* Exercise: Count the lines in the listing below that contain the word "scale", and reply with only the number.

* Material shown:
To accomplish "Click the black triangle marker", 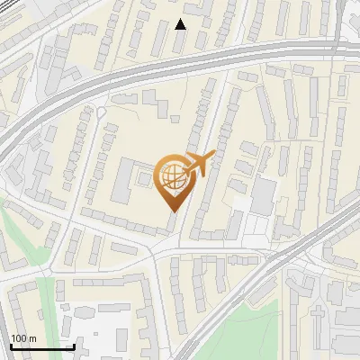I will tap(181, 24).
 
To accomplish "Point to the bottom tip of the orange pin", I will tap(172, 212).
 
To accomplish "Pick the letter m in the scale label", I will tap(32, 338).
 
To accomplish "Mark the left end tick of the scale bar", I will tap(12, 345).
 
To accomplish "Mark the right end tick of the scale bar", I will tap(74, 345).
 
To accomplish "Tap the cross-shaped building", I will tap(320, 314).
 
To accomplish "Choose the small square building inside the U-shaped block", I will tap(143, 179).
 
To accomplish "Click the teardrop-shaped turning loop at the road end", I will tap(101, 112).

* Complete response: 3